Yerli nie odpowiedział. Zadała więc pytanie, na które czekał.

– Co mam dla ciebie zrobić?

– Zespół epidemiologów z WHO – zaczął ożywiony – bada przyczynę jakiejś strasznej choroby w malijskiej części Sahary.

– Znam ten projekt, dostałam ofcjalny raport. Zespołem kieruje doktor Frank Hopper?

– Zgadza się.

– Hopper jest świetnym naukowcem. Czy jesteś w to włączony?

– Do mnie należy koordynacja ich podróży, logistyka, żywność, transport, ekwipunek naukowy i tym podobne.

– Nie widzę, w czym mogłabym ci pomóc.

– Chciałbym, żebyś użyła swoich wpływów do ściągnięcia ich z powrotem.

– Dlaczego ci na tym zależy? – spojrzała na niego ze zdziwieniem.

– Ponieważ znajdują się w wielkim niebezpieczeństwie. Wiem z dobrych źródeł, że mają być zamordowani przez zachodnioafrykańskich terrorystów.

– Nie chce mi się w to wierzyć.

– Niestety, to prawda – odparł poważnie. – Na pokładzie ich samolotu umieszczono bombę, która ma eksplodować nad pustynią.

– Dla kogo pracujesz? – spytała pani Kamil z przerażeniem. – Dlaczego przychodzisz z tym do mnie? Dlaczego nie uprzedziłeś doktora Hoppera?

– Próbowałem, ale straciłem z nim łączność.

– Czy nie można się z tym zwrócić do władz malijskich?

Yerli zaprzeczył.

– Generał Kazim traktuje ich jak intruzów i wcale mu na nich nie zależy.

– Czuję, że kryje się w tym coś więcej, niż zwykła groźba bomby.

– Uwierz mi, Hala – spojrzał jej prosto w oczy. – Chcę tylko uratować doktora Hoppera i jego ludzi.

Chciała mu wierzyć, ale nie mogła. Czuła, że ją okłamuje.

– Zdaje się, że wszyscy zaczęli interesować się skażeniem środowiska w Mali. I wszystkich trzeba ratować z opresji.

Yerli spojrzał zdziwiony, ale nic nie powiedział. Czekał na dalsze wyjaśnienia.

– Admirał Sandecker z Amerykańskiej Agencji Badań Morskich prosił mnie o zgodę na użycie specjalnego oddziału komandosów w celu wydostania trzech jego ludzi z rąk malijskich sił bezpieczeństwa.

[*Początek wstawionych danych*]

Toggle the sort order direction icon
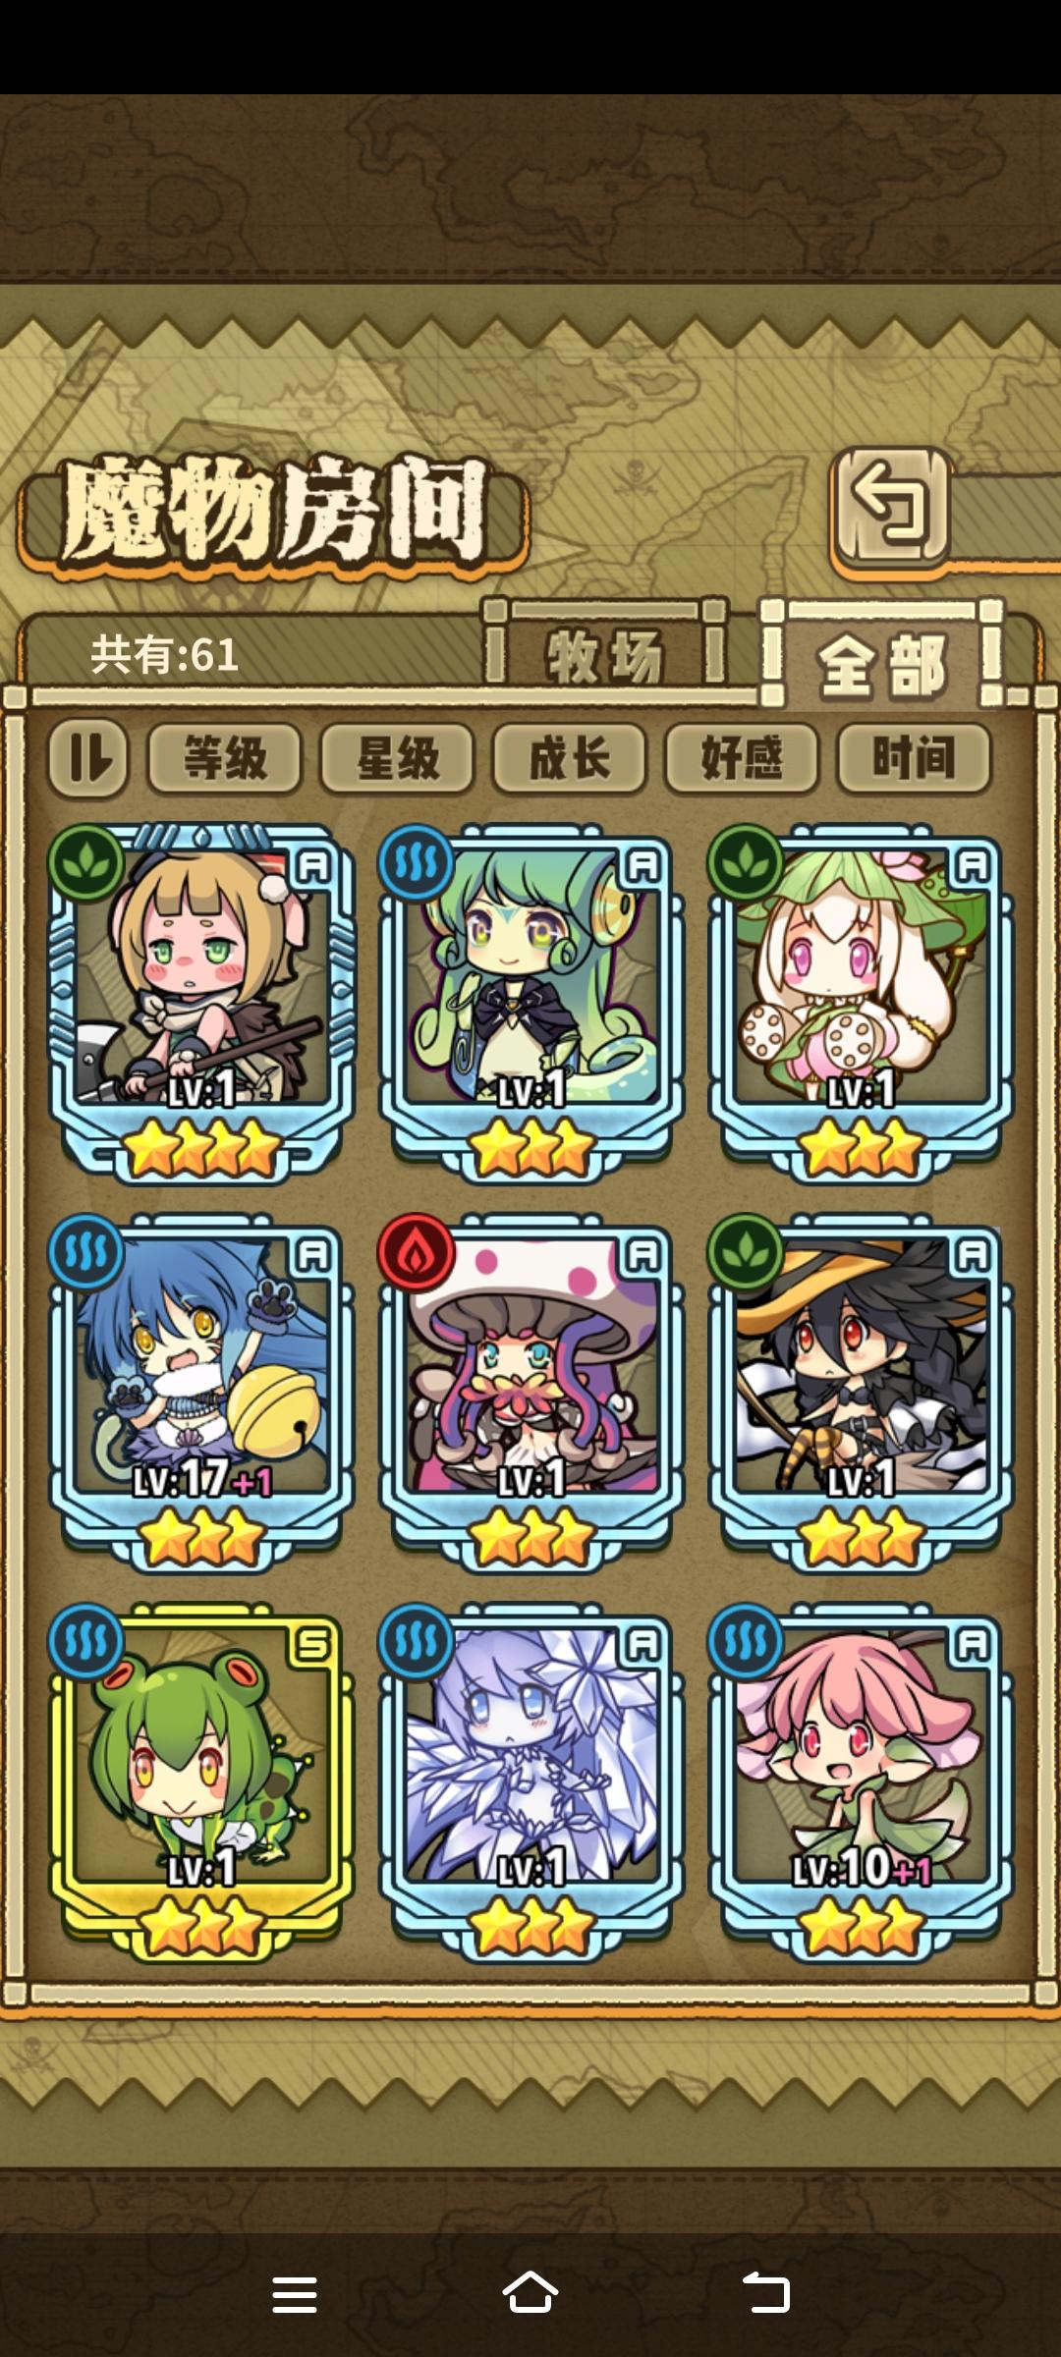pos(88,758)
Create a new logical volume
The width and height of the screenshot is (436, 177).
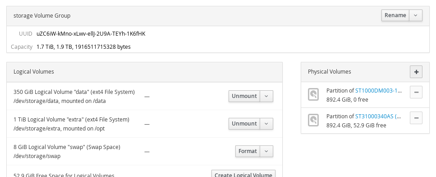coord(243,174)
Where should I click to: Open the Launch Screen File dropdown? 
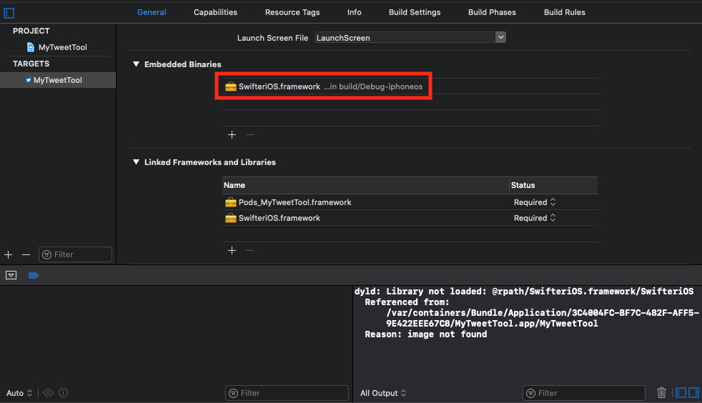500,37
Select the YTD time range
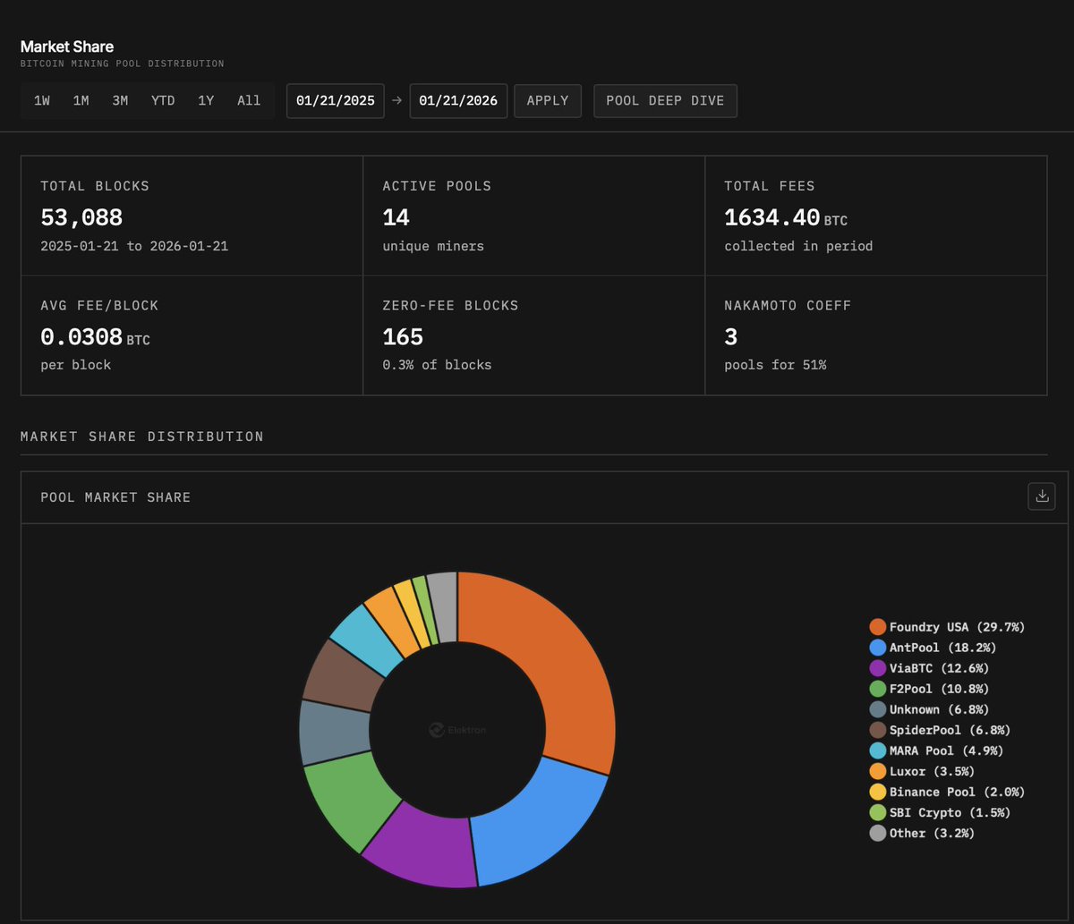1074x924 pixels. pos(163,100)
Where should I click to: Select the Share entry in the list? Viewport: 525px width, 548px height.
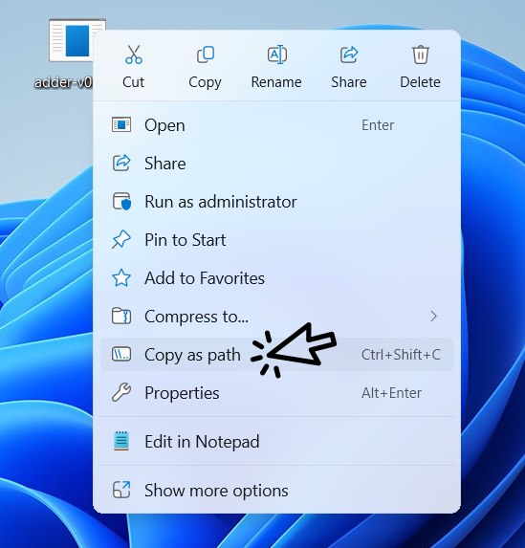coord(276,164)
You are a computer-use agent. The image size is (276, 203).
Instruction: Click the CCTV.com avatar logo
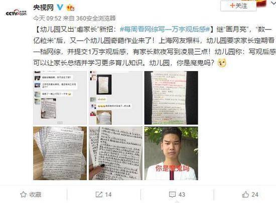tap(16, 13)
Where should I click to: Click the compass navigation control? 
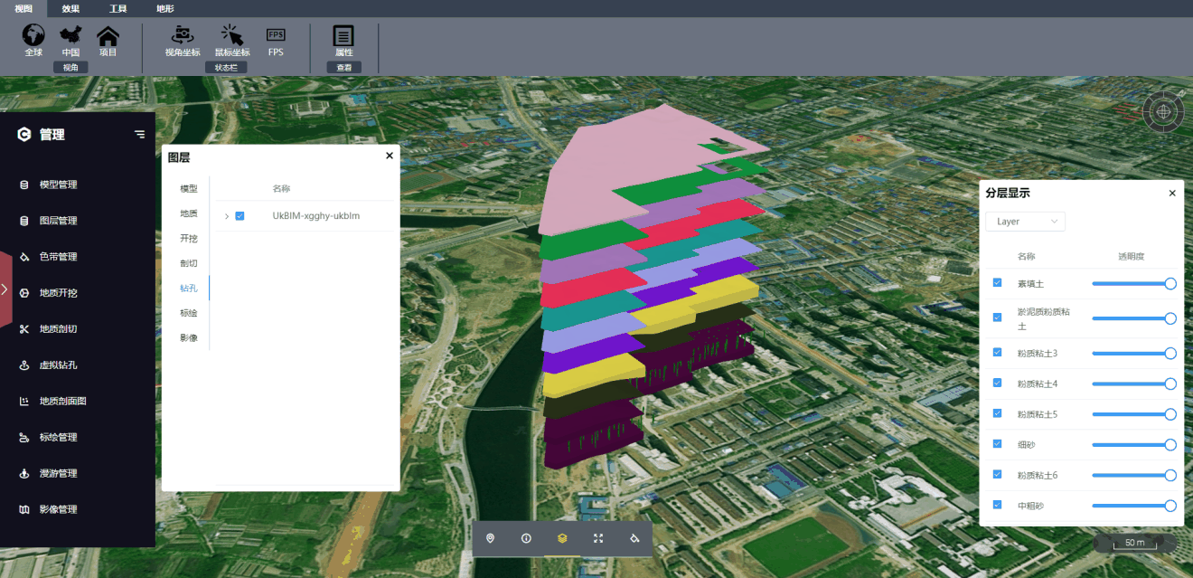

– Więc Amerykanie szukają źródeł skażenia w Mali?

– Tak, choć jest to misja nieoficjalna, której Malijczycy starają się przeszkodzić.

– Ci ludzie są już w malijskich rękach?

– Jeszcze cztery godziny temu nie byli.

– Gdzie są prowadzone te badania? – w głosie Yerli'ego dało się wyczuć zdenerwowanie.

– Na Nigrze.

Chwycił ją za ramię i spojrzał w napięciu.

– Co jeszcze wiesz o tej sprawie?

Przeszedł ją dreszcz.

– Amerykanie szukają jakiejś chemicznej substancji, powodującej nienormalny wzrost czerwonych glonów u wybrzeży Afryki – odparła.

– Czytałem coś o tym w prasie. Mów dalej.

– O ile wiem, wyprawili się łodzią na Niger, z ekwipunkiem i laboratorium badawczym na pokładzie. Szukają miejsca, z którego wypływa ta substancja.

– Znaleźli to miejsce?

– Według tego, co mówi Sandecker, dotarli w swoich poszukiwaniach aż do Gao.

– To są wszystko jakieś dezinformacje – Yerli nie był przekonany. – Za tym musi się kryć coś i

Pani Kamil potrząsnęła głową,

– W przeciwieństwie do ciebie, admirał jest człowiekiem bezinteresownym i prawdomównym.

– Powiedziałaś, że stoi za tym NUMA.

Potwierdziła skinieniem głowy.

– Nie CIA, czy jakaś i

Ujęła go za rękę i uśmiechnęła się.

– Chcesz przez to powiedzieć, że twój wspaniały wywiad w zachodniej Afryce nie ma pojęcia, że Amerykanie pracują pod ich nosem?